SUPPLIED MATERIAL

▶

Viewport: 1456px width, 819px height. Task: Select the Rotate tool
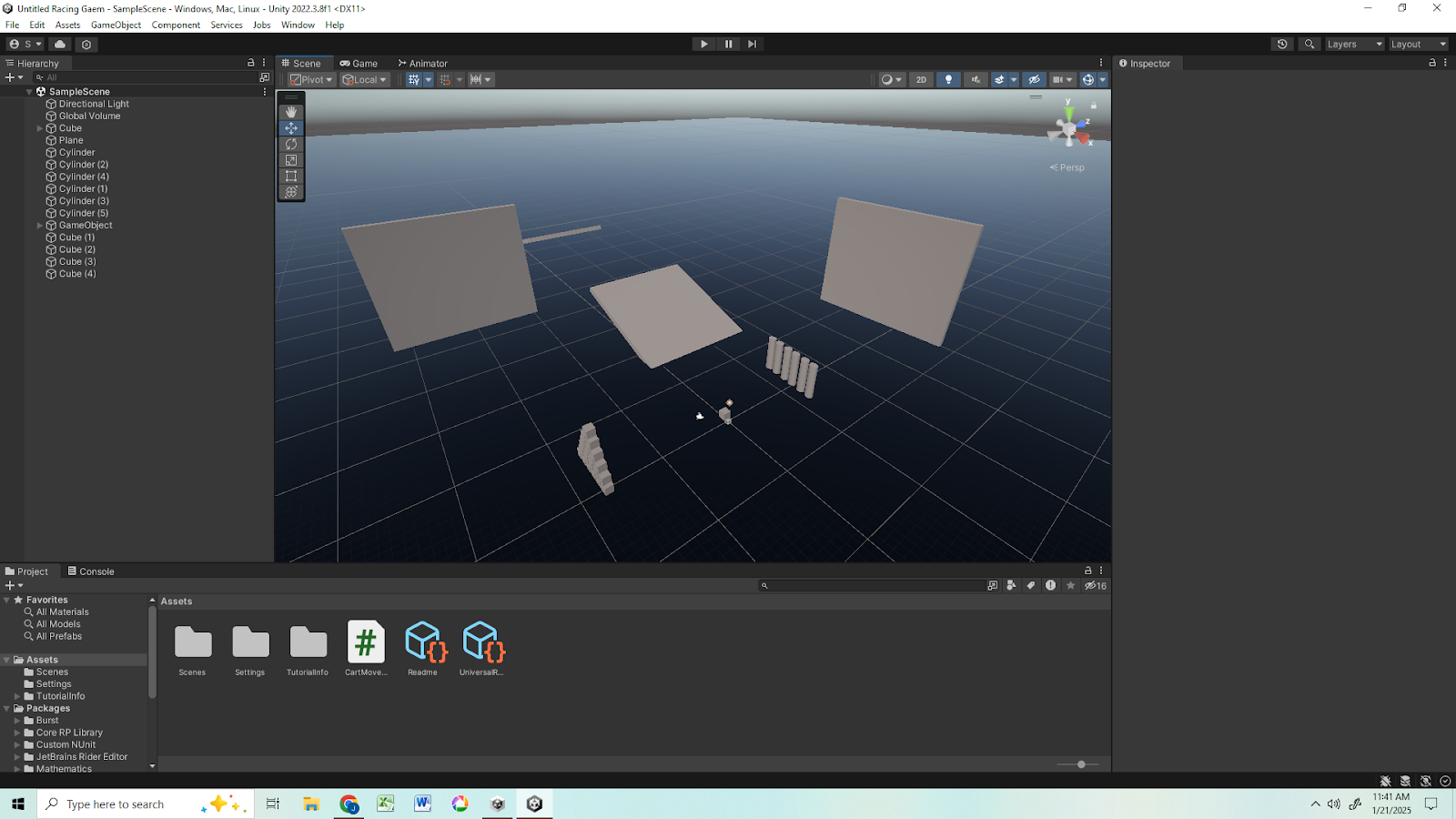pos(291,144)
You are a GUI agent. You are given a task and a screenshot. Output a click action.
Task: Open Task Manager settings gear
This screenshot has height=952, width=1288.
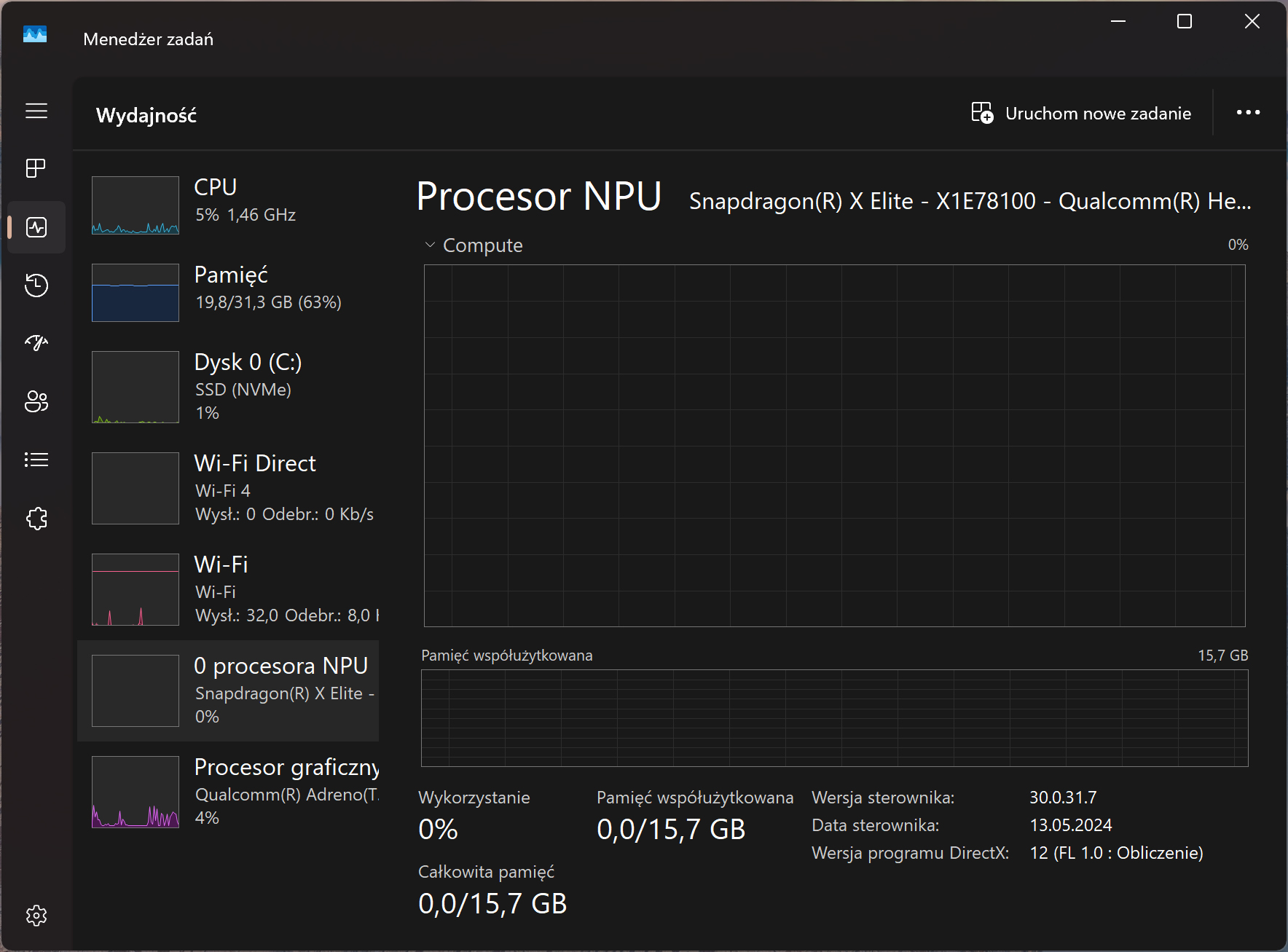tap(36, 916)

◀

HOW TO COMPLETE THIS TASK
Restate word for word only the lines that run from the line holding "Task: Open Task Manager settings gear" to the end of the data, both ends kept, leaving every picture out.

YOUR RESPONSE
Task: Open Task Manager settings gear
This screenshot has height=952, width=1288.
tap(36, 916)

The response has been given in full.